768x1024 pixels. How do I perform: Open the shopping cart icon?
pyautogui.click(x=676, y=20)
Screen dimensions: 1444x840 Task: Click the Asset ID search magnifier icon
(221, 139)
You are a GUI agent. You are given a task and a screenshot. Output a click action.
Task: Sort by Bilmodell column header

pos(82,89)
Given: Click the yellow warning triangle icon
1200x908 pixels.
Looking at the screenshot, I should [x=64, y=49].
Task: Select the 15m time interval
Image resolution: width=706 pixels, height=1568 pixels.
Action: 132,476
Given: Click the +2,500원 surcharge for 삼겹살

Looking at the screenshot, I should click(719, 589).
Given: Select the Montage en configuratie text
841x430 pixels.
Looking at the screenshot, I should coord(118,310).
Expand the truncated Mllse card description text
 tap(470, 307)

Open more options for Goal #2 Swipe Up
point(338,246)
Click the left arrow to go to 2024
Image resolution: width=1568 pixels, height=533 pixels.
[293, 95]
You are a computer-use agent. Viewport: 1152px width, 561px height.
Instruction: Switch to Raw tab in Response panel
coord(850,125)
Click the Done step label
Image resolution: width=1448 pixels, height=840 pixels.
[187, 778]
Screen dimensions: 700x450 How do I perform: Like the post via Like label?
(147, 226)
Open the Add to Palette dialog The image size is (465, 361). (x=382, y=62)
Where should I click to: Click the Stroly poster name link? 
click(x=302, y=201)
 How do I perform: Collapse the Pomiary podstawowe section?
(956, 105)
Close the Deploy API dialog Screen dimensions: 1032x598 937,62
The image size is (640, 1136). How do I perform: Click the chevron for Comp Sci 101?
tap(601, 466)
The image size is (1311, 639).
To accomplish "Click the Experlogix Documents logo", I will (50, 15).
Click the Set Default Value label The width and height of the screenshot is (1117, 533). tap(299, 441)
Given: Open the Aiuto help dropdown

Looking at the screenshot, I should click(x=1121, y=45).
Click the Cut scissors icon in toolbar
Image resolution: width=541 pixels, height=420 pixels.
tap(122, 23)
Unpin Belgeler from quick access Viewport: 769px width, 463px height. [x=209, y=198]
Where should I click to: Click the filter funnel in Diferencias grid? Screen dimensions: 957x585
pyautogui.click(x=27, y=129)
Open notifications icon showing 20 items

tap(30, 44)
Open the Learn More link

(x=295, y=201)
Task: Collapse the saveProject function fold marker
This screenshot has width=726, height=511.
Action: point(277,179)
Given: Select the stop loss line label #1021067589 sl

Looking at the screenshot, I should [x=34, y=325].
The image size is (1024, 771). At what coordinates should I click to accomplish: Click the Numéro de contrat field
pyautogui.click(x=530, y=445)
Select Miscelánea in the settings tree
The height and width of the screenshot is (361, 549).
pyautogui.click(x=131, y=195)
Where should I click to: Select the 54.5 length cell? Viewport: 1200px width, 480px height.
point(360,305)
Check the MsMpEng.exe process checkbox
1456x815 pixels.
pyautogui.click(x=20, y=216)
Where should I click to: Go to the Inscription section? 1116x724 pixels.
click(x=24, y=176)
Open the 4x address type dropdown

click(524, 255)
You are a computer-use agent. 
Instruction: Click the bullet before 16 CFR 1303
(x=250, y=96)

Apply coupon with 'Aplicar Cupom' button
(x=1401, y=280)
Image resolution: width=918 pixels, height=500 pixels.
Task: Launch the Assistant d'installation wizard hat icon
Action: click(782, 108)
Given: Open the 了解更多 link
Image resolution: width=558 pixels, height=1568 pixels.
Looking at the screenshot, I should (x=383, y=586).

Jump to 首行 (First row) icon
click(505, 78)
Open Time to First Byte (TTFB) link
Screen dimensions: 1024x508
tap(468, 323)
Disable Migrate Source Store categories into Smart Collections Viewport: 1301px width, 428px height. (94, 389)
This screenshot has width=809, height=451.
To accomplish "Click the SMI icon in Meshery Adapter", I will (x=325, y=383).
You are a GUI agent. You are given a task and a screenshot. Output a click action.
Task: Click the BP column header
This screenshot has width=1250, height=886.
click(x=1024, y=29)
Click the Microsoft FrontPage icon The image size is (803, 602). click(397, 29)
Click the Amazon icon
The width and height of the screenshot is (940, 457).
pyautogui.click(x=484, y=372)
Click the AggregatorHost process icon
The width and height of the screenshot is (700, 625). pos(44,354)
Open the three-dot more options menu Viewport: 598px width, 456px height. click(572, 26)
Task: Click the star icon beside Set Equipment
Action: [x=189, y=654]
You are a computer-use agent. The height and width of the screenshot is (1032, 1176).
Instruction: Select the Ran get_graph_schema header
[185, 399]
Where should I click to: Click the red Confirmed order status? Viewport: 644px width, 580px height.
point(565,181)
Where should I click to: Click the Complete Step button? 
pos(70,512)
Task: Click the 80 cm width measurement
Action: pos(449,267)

Problem description: Reproduce the data in its entirety, matching each character.

Exercise solution:
768x1024 pixels. How do I perform: Open the shopping cart icon?
pyautogui.click(x=676, y=20)
Screen dimensions: 1444x840 Task: Click the Asset ID search magnifier icon
(221, 139)
You are a GUI agent. You are given a task and a screenshot. Output a click action.
Task: Sort by Bilmodell column header

pos(82,89)
Given: Click the yellow warning triangle icon
1200x908 pixels.
Looking at the screenshot, I should [x=64, y=49].
Task: Select the 15m time interval
Image resolution: width=706 pixels, height=1568 pixels.
Action: 132,476
Given: Click the +2,500원 surcharge for 삼겹살

Looking at the screenshot, I should click(719, 589).
Given: Select the Montage en configuratie text
841x430 pixels.
Looking at the screenshot, I should coord(118,310).
Expand the truncated Mllse card description text
 tap(470, 307)

Open more options for Goal #2 Swipe Up
point(338,246)
Click the left arrow to go to 2024
Image resolution: width=1568 pixels, height=533 pixels.
[293, 95]
You are a computer-use agent. Viewport: 1152px width, 561px height.
Instruction: Switch to Raw tab in Response panel
coord(850,125)
Click the Done step label
Image resolution: width=1448 pixels, height=840 pixels.
[187, 778]
Screen dimensions: 700x450 How do I perform: Like the post via Like label?
(147, 226)
Open the Add to Palette dialog The image size is (465, 361). (x=382, y=62)
Where should I click to: Click the Stroly poster name link? 
click(x=302, y=201)
 How do I perform: Collapse the Pomiary podstawowe section?
(956, 105)
Close the Deploy API dialog Screen dimensions: 1032x598 937,62
The image size is (640, 1136). How do I perform: Click the chevron for Comp Sci 101?
tap(601, 466)
The image size is (1311, 639).
To accomplish "Click the Experlogix Documents logo", I will (50, 15).
Click the Set Default Value label The width and height of the screenshot is (1117, 533). tap(299, 441)
Given: Open the Aiuto help dropdown

Looking at the screenshot, I should click(x=1121, y=45).
Click the Cut scissors icon in toolbar
Image resolution: width=541 pixels, height=420 pixels.
tap(122, 23)
Unpin Belgeler from quick access Viewport: 769px width, 463px height. [x=209, y=198]
Where should I click to: Click the filter funnel in Diferencias grid? Screen dimensions: 957x585
pyautogui.click(x=27, y=129)
Open notifications icon showing 20 items

tap(30, 44)
Open the Learn More link

(x=295, y=201)
Task: Collapse the saveProject function fold marker
This screenshot has width=726, height=511.
Action: point(277,179)
Given: Select the stop loss line label #1021067589 sl

Looking at the screenshot, I should [x=34, y=325].
The image size is (1024, 771). At what coordinates should I click to accomplish: Click the Numéro de contrat field
pyautogui.click(x=530, y=445)
Select Miscelánea in the settings tree
The height and width of the screenshot is (361, 549).
pyautogui.click(x=131, y=195)
Where should I click to: Select the 54.5 length cell? Viewport: 1200px width, 480px height.
point(360,305)
Check the MsMpEng.exe process checkbox
1456x815 pixels.
pyautogui.click(x=20, y=216)
Where should I click to: Go to the Inscription section? 1116x724 pixels.
click(x=24, y=176)
Open the 4x address type dropdown

click(524, 255)
You are a computer-use agent. 
Instruction: Click the bullet before 16 CFR 1303
(x=250, y=96)

Apply coupon with 'Aplicar Cupom' button
(x=1401, y=280)
Image resolution: width=918 pixels, height=500 pixels.
Task: Launch the Assistant d'installation wizard hat icon
Action: click(782, 108)
Given: Open the 了解更多 link
Image resolution: width=558 pixels, height=1568 pixels.
Looking at the screenshot, I should (x=383, y=586).

Jump to 首行 (First row) icon
click(505, 78)
Open Time to First Byte (TTFB) link
Screen dimensions: 1024x508
tap(468, 323)
Disable Migrate Source Store categories into Smart Collections Viewport: 1301px width, 428px height. (94, 389)
This screenshot has width=809, height=451.
To accomplish "Click the SMI icon in Meshery Adapter", I will (x=325, y=383).
You are a GUI agent. You are given a task and a screenshot. Output a click action.
Task: Click the BP column header
This screenshot has width=1250, height=886.
click(x=1024, y=29)
Click the Microsoft FrontPage icon The image size is (803, 602). click(397, 29)
Click the Amazon icon
The width and height of the screenshot is (940, 457).
pyautogui.click(x=484, y=372)
Click the AggregatorHost process icon
The width and height of the screenshot is (700, 625). pos(44,354)
Open the three-dot more options menu Viewport: 598px width, 456px height. click(572, 26)
Task: Click the star icon beside Set Equipment
Action: [x=189, y=654]
You are a computer-use agent. The height and width of the screenshot is (1032, 1176).
Instruction: Select the Ran get_graph_schema header
[185, 399]
Where should I click to: Click the red Confirmed order status? Viewport: 644px width, 580px height.
point(565,181)
Where should I click to: Click the Complete Step button? 
pos(70,512)
Task: Click the 80 cm width measurement
Action: pos(449,267)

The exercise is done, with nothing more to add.